Though this claim may not be maintained as a third-party action, since the plain language of the lease does not unambiguously establish that Family Dollar did not breach its duty, the court erred in dismissing the third-party claim for breach of contract with prejudice. See Consuegra v. Lloyd’s Underwriters at London, 801 So.2d 111, 112 (Fla. 2d DCA 2001). This claim may be asserted by Mr. Tsafatinos in a separate action against Family Dollar.3 The dismissal with prejudice would bar such an action.

For the reasons stated herein, we affirm the dismissal with prejudice of the claim for common law indemnification and we affirm the dismissal of the claim for breach of contract. We reverse the dismissal of the breach of contract claim to the extent that such dismissal is with prejudice.
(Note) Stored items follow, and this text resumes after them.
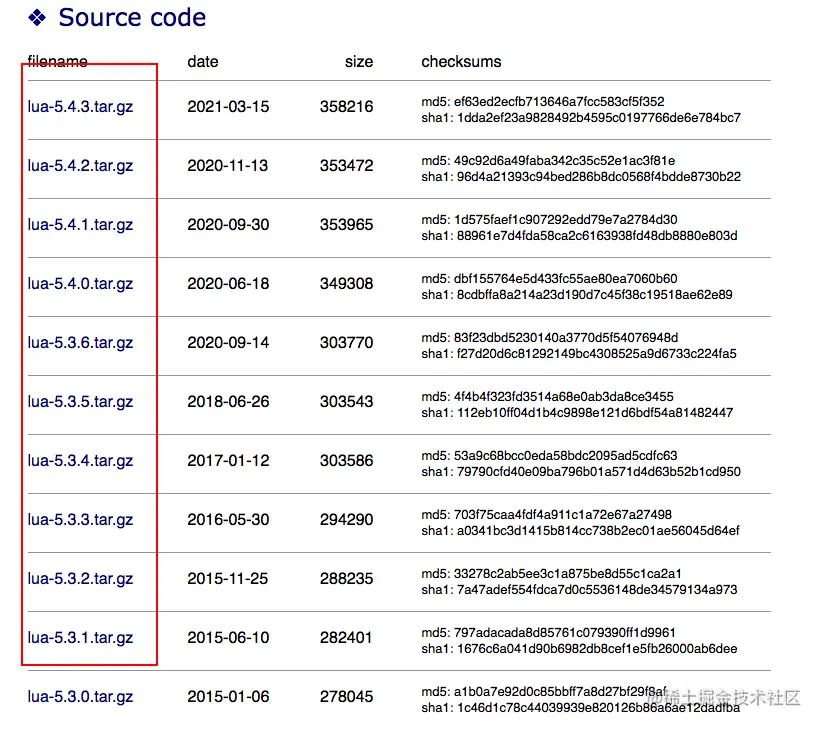Open the lua-5.3.4.tar.gz source link
This screenshot has width=822, height=729.
(x=80, y=461)
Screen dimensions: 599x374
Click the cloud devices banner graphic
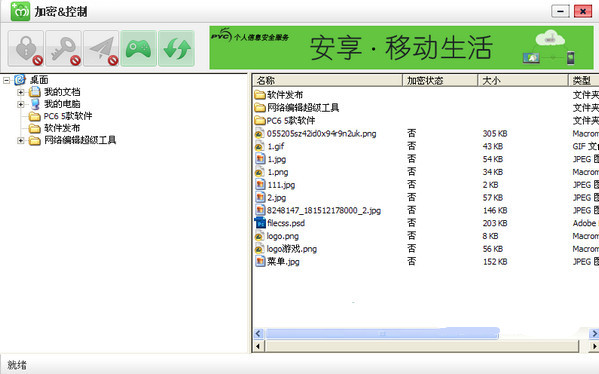549,47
Affirmed in part and reversed in part.

CASANUEVA and SLEET, JJ„ Concur.

. In count three of the amended complaint, Mrs. Sugas alleged loss of consortium.

. See § 440.11(1), Fla. Stat. (2008).

. The lease agreement may lend itself to a third-party claim for contractual indemnification. However, we express no opinion as to the viability of such claim.